» Task item
The response should be the data again, identical in every line.

====================

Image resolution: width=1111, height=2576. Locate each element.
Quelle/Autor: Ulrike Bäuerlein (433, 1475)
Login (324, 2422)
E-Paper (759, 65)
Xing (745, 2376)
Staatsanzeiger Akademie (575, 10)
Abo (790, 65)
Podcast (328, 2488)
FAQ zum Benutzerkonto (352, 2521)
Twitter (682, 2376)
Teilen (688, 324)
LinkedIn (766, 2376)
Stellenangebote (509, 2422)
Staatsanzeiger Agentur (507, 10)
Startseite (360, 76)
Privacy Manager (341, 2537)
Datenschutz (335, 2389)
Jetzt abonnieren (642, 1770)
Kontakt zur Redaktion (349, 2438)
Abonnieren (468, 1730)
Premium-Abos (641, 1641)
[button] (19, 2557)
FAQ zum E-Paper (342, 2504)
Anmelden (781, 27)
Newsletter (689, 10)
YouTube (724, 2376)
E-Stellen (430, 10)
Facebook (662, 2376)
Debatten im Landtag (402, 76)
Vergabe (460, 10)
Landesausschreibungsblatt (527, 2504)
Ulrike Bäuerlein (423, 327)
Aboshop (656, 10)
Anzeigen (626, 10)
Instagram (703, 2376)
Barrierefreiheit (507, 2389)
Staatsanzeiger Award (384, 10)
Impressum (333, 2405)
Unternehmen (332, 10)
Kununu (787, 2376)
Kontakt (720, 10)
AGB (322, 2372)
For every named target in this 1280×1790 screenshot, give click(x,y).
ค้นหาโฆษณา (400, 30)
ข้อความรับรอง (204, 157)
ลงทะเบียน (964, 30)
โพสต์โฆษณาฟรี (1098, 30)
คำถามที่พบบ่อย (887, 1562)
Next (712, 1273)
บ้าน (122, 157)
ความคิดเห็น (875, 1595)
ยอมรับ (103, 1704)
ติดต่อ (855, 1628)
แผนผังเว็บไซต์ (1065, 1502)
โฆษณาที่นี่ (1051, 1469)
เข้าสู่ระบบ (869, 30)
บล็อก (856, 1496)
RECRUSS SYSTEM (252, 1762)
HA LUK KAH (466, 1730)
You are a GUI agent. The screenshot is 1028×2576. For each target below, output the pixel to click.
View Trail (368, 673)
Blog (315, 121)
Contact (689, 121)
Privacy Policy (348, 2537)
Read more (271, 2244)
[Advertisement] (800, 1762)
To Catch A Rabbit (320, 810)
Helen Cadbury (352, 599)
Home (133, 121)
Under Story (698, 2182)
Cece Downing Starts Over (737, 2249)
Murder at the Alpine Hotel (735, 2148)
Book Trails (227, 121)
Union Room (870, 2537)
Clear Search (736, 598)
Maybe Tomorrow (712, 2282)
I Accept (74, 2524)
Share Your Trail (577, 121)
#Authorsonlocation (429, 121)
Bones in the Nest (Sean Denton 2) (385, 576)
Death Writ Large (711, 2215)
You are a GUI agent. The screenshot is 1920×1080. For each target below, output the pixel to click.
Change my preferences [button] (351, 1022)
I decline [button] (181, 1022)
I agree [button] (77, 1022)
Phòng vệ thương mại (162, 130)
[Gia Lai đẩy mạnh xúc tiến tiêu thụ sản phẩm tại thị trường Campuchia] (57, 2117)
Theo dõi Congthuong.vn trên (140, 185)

====================

» Exercise result
Image resolution: width=1111, height=2576. Locate each element.
Quelle/Autor: Ulrike Bäuerlein (433, 1475)
Login (324, 2422)
E-Paper (759, 65)
Xing (745, 2376)
Staatsanzeiger Akademie (575, 10)
Abo (790, 65)
Podcast (328, 2488)
FAQ zum Benutzerkonto (352, 2521)
Twitter (682, 2376)
Teilen (688, 324)
LinkedIn (766, 2376)
Stellenangebote (509, 2422)
Staatsanzeiger Agentur (507, 10)
Startseite (360, 76)
Privacy Manager (341, 2537)
Datenschutz (335, 2389)
Jetzt abonnieren (642, 1770)
Kontakt zur Redaktion (349, 2438)
Abonnieren (468, 1730)
Premium-Abos (641, 1641)
[button] (19, 2557)
FAQ zum E-Paper (342, 2504)
Anmelden (781, 27)
Newsletter (689, 10)
YouTube (724, 2376)
E-Stellen (430, 10)
Facebook (662, 2376)
Debatten im Landtag (402, 76)
Vergabe (460, 10)
Landesausschreibungsblatt (527, 2504)
Ulrike Bäuerlein (423, 327)
Aboshop (656, 10)
Anzeigen (626, 10)
Instagram (703, 2376)
Barrierefreiheit (507, 2389)
Staatsanzeiger Award (384, 10)
Impressum (333, 2405)
Unternehmen (332, 10)
Kununu (787, 2376)
Kontakt (720, 10)
AGB (322, 2372)
For every named target in this 1280×1790 screenshot, give click(x,y).
ค้นหาโฆษณา (400, 30)
ข้อความรับรอง (204, 157)
ลงทะเบียน (964, 30)
โพสต์โฆษณาฟรี (1098, 30)
คำถามที่พบบ่อย (887, 1562)
Next (712, 1273)
บ้าน (122, 157)
ความคิดเห็น (875, 1595)
ยอมรับ (103, 1704)
ติดต่อ (855, 1628)
แผนผังเว็บไซต์ (1065, 1502)
โฆษณาที่นี่ (1051, 1469)
เข้าสู่ระบบ (869, 30)
บล็อก (856, 1496)
RECRUSS SYSTEM (252, 1762)
HA LUK KAH (466, 1730)
You are a GUI agent. The screenshot is 1028×2576. For each target below, output the pixel to click.
View Trail (368, 673)
Blog (315, 121)
Contact (689, 121)
Privacy Policy (348, 2537)
Read more (271, 2244)
[Advertisement] (800, 1762)
To Catch A Rabbit (320, 810)
Helen Cadbury (352, 599)
Home (133, 121)
Under Story (698, 2182)
Cece Downing Starts Over (737, 2249)
Murder at the Alpine Hotel (735, 2148)
Book Trails (227, 121)
Union Room (870, 2537)
Clear Search (736, 598)
Maybe Tomorrow (712, 2282)
I Accept (74, 2524)
Share Your Trail (577, 121)
#Authorsonlocation (429, 121)
Bones in the Nest (Sean Denton 2) (385, 576)
Death Writ Large (711, 2215)
You are a GUI agent. The screenshot is 1920×1080. For each target below, output the pixel to click.
Change my preferences [button] (351, 1022)
I decline [button] (181, 1022)
I agree [button] (77, 1022)
Phòng vệ thương mại (162, 130)
[Gia Lai đẩy mạnh xúc tiến tiêu thụ sản phẩm tại thị trường Campuchia] (57, 2117)
Theo dõi Congthuong.vn trên (140, 185)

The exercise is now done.